The online fervor has been somewhat tempered by some websites that served as key cogs in the far-right misinformation ecosystem and promoted the Capitol Hill rally. Most notably, the conspiracy theory websites InfoWars and Gateway Pundit have advised readers to stay away from state capitols before the inauguration, warning that such events were part of a “sinister plot” to take away guns.

Similar warnings have been spreading across such platforms as Facebook and the Trump-loyalist website TheDonald. In conservative Facebook groups, posts with thousands of shares read that armed rallies in any state capitol were “false flags” or set-ups perpetuated by “leftist” activists.

The livestreamed violence at the Capitol riot and the subsequent law enforcement response may result in fewer rallies and public events organized by extremists, said Anne Berg, an assistant professor of history at the University of Pennsylvania and an expert on the history of Nazi Germany and extremism.

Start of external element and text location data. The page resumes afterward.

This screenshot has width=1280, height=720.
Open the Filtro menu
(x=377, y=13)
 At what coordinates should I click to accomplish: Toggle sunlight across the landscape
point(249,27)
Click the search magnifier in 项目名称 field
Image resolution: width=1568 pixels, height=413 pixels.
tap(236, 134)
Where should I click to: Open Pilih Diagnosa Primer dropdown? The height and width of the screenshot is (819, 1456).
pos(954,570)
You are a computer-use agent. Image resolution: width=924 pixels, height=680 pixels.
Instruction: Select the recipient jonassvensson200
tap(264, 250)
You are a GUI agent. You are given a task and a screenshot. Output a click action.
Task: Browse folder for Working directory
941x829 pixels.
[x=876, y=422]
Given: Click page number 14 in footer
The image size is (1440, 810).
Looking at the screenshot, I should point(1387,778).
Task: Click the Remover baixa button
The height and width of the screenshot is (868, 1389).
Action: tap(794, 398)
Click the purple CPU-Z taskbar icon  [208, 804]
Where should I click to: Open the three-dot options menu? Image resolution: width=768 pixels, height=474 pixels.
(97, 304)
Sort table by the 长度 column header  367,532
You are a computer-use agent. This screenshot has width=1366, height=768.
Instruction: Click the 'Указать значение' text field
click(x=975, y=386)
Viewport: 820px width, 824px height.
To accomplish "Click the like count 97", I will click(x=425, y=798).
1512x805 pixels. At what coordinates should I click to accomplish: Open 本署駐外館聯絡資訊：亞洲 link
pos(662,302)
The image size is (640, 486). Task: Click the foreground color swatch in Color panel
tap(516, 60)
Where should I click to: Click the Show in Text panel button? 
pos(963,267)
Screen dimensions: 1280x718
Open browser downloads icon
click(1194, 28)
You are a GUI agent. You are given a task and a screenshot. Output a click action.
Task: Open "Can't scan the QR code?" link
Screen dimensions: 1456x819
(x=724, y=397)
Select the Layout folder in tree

Berg drew a comparison to the 2017 “Unite the Right” white supremacist rally in Charlottesville, Virginia, where a counterprotester was murdered and the nation’s modern face of hate was on full display.

“All of a sudden, people start to realize: 'Oh my God, this is real. This is actually happening,'" she said. "And the movement retreated out of the public sphere back online. But that doesn't mean that the movement has shrunk.”

“I'm personally less worried about the next two weeks,” Berg said, “than I am about the next several years.”